If $\nabla \times \mathbf{F} \neq 0$, then $\mathbf{F}$ cannot be an electrostatic field.

Stokes’ Theorem

Stokes’ theorem relates:

The line integral of a vector field $\mathbf{F}$ around a closed curve $C$.
The surface integral of the normal component of the curl of $\mathbf{F}$ over any capping surface $S$ of $C$.
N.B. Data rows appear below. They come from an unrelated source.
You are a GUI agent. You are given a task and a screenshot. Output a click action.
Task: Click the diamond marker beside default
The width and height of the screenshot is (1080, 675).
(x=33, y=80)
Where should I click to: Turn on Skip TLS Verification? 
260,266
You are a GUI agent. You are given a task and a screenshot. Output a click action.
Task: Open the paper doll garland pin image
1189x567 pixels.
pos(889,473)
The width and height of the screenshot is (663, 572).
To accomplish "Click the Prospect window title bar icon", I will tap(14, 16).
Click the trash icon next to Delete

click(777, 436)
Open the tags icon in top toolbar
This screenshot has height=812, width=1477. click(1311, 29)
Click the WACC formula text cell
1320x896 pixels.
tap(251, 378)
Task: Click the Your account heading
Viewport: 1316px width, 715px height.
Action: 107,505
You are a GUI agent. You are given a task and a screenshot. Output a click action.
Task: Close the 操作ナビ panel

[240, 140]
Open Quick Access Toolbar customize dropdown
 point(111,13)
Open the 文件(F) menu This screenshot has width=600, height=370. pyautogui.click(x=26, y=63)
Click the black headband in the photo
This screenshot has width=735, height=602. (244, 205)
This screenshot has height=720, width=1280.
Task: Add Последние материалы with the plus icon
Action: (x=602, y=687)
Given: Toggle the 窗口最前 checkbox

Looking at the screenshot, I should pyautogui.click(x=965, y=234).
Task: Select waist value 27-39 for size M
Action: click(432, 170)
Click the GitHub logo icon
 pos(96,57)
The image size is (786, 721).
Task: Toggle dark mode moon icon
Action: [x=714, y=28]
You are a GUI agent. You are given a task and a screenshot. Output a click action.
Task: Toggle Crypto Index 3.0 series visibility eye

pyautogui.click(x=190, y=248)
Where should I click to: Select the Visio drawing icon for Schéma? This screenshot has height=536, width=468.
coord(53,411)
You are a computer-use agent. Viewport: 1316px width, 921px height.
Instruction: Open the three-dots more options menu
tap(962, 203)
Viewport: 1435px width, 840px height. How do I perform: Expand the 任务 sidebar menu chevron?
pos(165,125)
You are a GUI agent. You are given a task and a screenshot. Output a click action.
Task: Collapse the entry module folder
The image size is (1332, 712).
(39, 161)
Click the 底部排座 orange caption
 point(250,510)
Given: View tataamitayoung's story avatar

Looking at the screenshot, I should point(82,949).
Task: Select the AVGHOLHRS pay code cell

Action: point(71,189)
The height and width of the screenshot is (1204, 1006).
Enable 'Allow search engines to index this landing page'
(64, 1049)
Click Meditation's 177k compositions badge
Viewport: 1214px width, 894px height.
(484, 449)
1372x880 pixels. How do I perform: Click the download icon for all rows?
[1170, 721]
$$ \oint_C \mathbf{F} \cdot \hat{\mathbf{t}} \, ds = \iint_S \nabla \times \mathbf{F} \cdot \hat{\mathbf{n}} \, dS $$

Ampere’s Circuital Law

Setup:

Closed loop $C$ enclosing a current $I$.
Direction of $C$ and $I$: right-hand rule.

Then:

$$ \oint_C \mathbf{B} \cdot \hat{\mathbf{t}} \, ds = \mu_0 I $$

Introduce current density $\mathbf{J}$:

$$ \Delta I = \mathbf{J} \cdot \hat{\mathbf{n}} \, \Delta S $$

Then total current flowing through $S$ is:

$$ \iint_S \mathbf{J} \cdot \hat{\mathbf{n}} \, dS $$

Thus Ampere’s circuital law can be written as:

$$ \oint_C \mathbf{B} \cdot \hat{\mathbf{t}} \, ds = \mu_0 \iint_S \mathbf{J} \cdot \hat{\mathbf{n}} \, dS $$

where $S$ is any capping surface of $C$.

Using Stokes’ theorem, we can write:

$$ \iint_C \nabla \times \mathbf{B} \cdot \hat{\mathbf{n}} \, dS = \mu_0 \iint_S \mathbf{J} \cdot \hat{\mathbf{n}} \, dS $$

Since this is true for any surface $S$ capping $C$, we can conclude that:

$$ \nabla \times \mathbf{B} = \mu_0 \mathbf{J} $$

This is Ampere’s law in differential form.